Concussions double between seasons for 3 college football teams: Better diagnosis?
Preliminary research presented today at the American Orthopaedic Society for Sports Medicine's annual meeting in Baltimore finds a significant increase in the number of concussions reported at three college football programs between seasons.
The study compared concussion rates among football players who played for the Army, Navy and Air Force teams during the 2009-2010 season with rates for the 2010-2011 seasons, and found the number of concussion jumped from 23 reports to 42 reports in that time span.
During the study period, all players were between 18 and 22. During a given practice, about 150 players participate and during games, 90 players suit up.
The findings may not however indicate that more players are getting hurt, but may be a function of increased awareness and new concussion measures the NCAA put in place in April 2010.
The current guidelines call for a process for annual education for student-athletes about signs and symptoms of concussions, a requirement that says athletes displaying concussion symptoms should be removed from athletic activity and evaluated by medical staff, a policy that precludes student-athletes diagnosed with concussions from returning to the game the same day and a policy that requires medical clearance from a physician to return to athletic activity.

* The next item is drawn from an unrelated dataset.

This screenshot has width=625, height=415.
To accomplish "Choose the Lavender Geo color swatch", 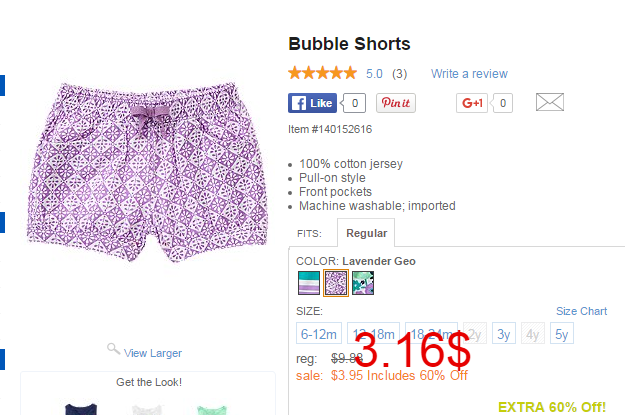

"The timing of the new NCAA regulations and the increase in reported concussions could certainly be attributed to under-reporting from players and coaches in the past," study author Dr. Kelly Kilcoyne, a researcher at Walter Reed National Military Medical Center in Washington, DC., said in a press release. "Such an increase is still notable, and we need continued studies in football and other sports to find out more."
About 1.6 to 3.8 million concussions occur in sports and recreation activities each year, according to the NCAA. Symptoms may vary in sufferers, but the Mayo Clinic says symptoms could include headache, temporary loss of consciousness, confusion or a foggy feeling, amnesia surrounding the trauma, ringing in the ears, "seeing stars," and nausea or vomiting. Hours or days after the injury, symptoms may progress to depression, sleep disturbances, personality changes, sensitivity to light and noise, and memory problems.
"If they sustain head trauma or concussions in their late teens and early 20s, the window for repetitive injury is lengthened," Dr. Robert Glatter, an emergency medicine physician at Lenox Hill Hospital in New York City, told HealthDay. "The long-term complications of repetitive head trauma can have lasting effects on younger athletes into their adult years."
Repeated blows to the head and concussion over time has been tied to the degenerative brain disease, chronic traumatic encephalopathy (CTE), as evidenced from brains donated posthumously from the families of football players, boxers and hockey players.
According to Boston University's Center for the Study of Traumatic Encephalopathy, CTE evidence has been seen in college-age athletes, namely 21-year-old University of Pennsylvania offensive lineman Owen Thomas was found to have the disease following his 2010 death from suicide.
The concussion issue has come to a head in recent years, with suicides of high-profile NFL players such as Dave Duerson and Junior Seau. Duerson's brain was found to have evidence of CTE in an autopsy following his February 2011 death. The family of Junior Seau agreed on Thursday to donate his brain to research.